Mary and Max

Max Jerry Horovitz wants a friend. Mary Daisy Dinkle wants the same. Only problem is, Max, an obese Jew with Asperger’s syndrome and a compulsion to gorge himself silly on chocolate hotdogs (a homemade recipe), lives in New York, while Mary, an eight-year-old girl with a large poop-colored birthmark on her forehead and a zeal for sweetened condensed milk, lives in Australia. Mary randomly points to a name in the New York City phone book in hopes of gaining an answer to where babies come from in America. In Australia babies are found in beer mugs, or so Mary’s grandfather tells her. After reading Mary’s letter, Max suffers the panic attack that results whenever anything disrupts his orderly routine, but a dozen chocolate hotdogs later and after some sage advice from his shrink, Dr. Bernard Hazelfhoff, Max answers Mary’s question. Babies in America are found in eggs laid by rabbis.
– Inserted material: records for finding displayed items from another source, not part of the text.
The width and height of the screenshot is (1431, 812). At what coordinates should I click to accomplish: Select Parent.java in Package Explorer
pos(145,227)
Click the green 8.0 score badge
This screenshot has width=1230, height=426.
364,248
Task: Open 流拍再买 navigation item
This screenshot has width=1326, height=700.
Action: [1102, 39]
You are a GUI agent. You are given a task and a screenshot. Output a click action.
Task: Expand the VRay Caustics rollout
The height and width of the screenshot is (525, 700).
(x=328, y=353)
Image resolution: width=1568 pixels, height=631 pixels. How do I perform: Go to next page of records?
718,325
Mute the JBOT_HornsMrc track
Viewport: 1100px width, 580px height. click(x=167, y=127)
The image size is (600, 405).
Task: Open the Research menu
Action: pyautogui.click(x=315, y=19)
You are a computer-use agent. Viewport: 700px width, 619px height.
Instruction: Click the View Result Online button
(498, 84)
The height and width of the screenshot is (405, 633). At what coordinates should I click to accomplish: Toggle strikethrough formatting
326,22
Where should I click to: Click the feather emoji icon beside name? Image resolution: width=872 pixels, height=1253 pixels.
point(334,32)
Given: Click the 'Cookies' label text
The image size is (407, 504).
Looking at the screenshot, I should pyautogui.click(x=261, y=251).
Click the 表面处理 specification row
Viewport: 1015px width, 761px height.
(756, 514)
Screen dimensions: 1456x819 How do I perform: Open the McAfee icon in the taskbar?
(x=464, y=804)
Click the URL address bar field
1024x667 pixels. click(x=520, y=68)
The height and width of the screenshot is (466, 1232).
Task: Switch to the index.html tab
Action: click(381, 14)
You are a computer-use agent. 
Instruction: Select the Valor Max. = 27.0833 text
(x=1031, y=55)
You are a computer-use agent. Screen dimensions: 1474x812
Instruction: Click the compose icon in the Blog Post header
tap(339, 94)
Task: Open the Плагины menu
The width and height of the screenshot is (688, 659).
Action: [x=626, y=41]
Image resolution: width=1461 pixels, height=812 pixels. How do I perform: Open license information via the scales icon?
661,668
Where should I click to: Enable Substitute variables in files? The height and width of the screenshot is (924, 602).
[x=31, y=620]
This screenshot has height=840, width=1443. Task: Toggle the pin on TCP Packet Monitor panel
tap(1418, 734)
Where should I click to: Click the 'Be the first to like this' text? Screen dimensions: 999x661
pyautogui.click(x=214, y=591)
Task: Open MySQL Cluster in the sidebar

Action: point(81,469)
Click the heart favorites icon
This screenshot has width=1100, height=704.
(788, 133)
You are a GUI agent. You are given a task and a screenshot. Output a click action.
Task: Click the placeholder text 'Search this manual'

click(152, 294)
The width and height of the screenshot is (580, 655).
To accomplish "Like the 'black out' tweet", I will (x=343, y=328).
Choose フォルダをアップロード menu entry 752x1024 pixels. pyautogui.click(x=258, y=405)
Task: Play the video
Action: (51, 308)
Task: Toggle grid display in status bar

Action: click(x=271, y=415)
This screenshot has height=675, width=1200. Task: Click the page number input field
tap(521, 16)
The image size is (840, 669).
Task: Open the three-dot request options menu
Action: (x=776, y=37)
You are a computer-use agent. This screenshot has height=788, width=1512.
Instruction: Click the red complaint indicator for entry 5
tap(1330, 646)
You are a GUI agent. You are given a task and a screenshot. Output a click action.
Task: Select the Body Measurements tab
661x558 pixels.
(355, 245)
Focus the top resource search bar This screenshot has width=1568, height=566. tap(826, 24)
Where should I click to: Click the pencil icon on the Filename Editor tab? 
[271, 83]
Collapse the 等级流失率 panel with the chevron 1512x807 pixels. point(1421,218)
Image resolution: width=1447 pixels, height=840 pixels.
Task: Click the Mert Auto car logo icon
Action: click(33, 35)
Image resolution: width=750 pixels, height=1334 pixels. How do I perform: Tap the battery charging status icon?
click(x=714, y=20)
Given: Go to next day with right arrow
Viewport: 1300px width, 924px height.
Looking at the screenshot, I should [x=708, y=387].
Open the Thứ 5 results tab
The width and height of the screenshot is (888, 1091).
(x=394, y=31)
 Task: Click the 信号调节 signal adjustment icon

So begins the extraordinary correspondence between Mary and Max, two lonely souls, a little less lonely now. . Brilliantly animated by Oscar-winning director Adam Elliot and brought to life by the bravura voice work of Toni Collette and Philip Seymour Hoffman, Mary and Max is a bittersweet tale of a friendship between oddballs at their wits’ end with the world, but at peace with each other. Opening Night selection, 2009 Sundance Film Festival.